#### STATED GOAL 1:
In the passage on fossil fuel expansion, how many climate NGOs have formally demanded that fossil fuel companies be barred from UN climate talks?

#### PASSAGE SHOWN:
++++++
Over the past decade, numerous countries have opened fresh oil and gas fields when science demands the opposite. The US leads, becoming the world's top producer and exporter – boosted by Russia's Ukraine-induced isolation – though CIDOB's Martínez insists it "remains committed to renewables" via Biden's Inflation Reduction Act. "Trump's rhetoric is anti-transition, but investments haven't fully pivoted – though fossil reliance is growing," he notes.
Canada, Norway and Australia have also increased their fossil fuel production instead of reducing it, as have China, Iran, Iraq and Brazil – the latter positioning itself as a climate leader while hosting COP30.
The stumbling block is clearly the immense power of the fossil fuel industry – felt even at UN climate summits and others like the failed plastics treaty or stalled shipping emissions deal. All recent defeats that signal a troubling reversal from the 2015 Paris Agreement momentum.
More than 225 climate NGOs have formally demanded fossil fuel companies be barred from UN climate talks – so far without success. At this year's Amazon COP30, hundreds of oil and gas lobbyists will attend once more, either as country delegates or observers. "The WHO only made progress on tobacco after banning industry lobbyists from talks", notes Anna Pérez, researcher at the Institute for Sustainable Development and International Relations (IDDRI). She highlights that "Edelman – the firm managing COP30 communications – also handles Shell's PR in Brazil".
++++++
#### STATED GOAL 2:
Rescale part of the rows below. Starting with the line that contains "Click the 50 tick on the x axis" and going on through the end of the rows, write those lines out again with the requests included, multiplying every click coordinate in the answers by 1.65 and rounding to whole numbers, with halves rounded up.
++++++
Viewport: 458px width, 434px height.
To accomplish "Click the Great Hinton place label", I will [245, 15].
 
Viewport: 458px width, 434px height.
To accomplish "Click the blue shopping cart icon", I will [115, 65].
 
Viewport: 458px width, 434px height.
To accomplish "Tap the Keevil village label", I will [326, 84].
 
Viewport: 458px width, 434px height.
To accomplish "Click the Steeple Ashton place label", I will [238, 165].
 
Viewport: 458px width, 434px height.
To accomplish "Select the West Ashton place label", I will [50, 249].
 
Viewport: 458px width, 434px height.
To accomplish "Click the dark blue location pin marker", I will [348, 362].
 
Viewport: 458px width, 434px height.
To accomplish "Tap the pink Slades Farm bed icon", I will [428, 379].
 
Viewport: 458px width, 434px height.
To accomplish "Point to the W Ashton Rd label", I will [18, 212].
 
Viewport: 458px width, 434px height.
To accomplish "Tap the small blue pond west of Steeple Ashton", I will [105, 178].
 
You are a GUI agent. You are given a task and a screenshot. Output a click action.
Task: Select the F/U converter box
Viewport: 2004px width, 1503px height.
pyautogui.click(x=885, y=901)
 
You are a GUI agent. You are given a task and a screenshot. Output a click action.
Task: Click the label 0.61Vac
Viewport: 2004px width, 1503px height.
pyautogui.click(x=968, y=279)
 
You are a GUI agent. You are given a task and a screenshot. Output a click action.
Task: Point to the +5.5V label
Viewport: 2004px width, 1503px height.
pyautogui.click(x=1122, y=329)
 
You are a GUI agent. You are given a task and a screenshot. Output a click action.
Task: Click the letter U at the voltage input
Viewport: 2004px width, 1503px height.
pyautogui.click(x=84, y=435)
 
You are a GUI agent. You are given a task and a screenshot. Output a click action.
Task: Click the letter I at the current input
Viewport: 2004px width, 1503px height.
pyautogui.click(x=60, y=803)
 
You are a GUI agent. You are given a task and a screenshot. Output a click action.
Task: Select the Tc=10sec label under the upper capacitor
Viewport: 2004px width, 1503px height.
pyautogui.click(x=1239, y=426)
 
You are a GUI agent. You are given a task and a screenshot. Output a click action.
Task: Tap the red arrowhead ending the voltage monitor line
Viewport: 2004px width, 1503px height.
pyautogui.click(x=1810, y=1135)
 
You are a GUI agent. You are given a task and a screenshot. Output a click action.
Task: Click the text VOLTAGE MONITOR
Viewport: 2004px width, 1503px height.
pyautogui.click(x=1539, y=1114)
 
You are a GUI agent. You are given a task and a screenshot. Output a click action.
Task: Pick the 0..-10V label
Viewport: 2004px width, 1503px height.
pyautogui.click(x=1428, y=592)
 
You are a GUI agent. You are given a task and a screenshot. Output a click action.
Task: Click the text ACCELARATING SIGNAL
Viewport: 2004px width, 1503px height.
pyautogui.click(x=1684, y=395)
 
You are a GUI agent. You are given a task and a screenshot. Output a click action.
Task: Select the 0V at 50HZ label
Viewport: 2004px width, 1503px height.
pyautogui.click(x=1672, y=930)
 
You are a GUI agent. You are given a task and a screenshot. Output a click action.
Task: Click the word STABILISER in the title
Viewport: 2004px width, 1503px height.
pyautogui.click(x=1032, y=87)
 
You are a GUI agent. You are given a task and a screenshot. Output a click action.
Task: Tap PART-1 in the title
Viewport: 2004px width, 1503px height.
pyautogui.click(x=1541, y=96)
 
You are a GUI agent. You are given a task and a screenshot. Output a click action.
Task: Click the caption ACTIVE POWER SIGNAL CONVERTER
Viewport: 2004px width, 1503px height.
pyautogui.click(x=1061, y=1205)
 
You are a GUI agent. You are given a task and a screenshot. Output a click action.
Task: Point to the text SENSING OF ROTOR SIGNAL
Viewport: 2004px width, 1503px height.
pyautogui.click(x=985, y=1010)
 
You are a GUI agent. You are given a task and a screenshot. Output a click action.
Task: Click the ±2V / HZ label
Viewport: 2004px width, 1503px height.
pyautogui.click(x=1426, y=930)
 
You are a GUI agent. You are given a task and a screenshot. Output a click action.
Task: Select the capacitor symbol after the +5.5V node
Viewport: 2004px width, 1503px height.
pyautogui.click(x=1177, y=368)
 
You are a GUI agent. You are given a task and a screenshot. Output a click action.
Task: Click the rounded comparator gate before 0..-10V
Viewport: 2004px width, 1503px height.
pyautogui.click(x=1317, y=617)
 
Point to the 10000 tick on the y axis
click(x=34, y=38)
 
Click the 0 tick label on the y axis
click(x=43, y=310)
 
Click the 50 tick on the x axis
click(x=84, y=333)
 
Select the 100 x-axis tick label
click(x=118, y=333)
++++++
#### COMPLETE RESPONSE 1:
More than 225.

#### COMPLETE RESPONSE 2:
Click the 50 tick on the x axis
click(x=139, y=549)
 
Select the 100 x-axis tick label
click(x=195, y=549)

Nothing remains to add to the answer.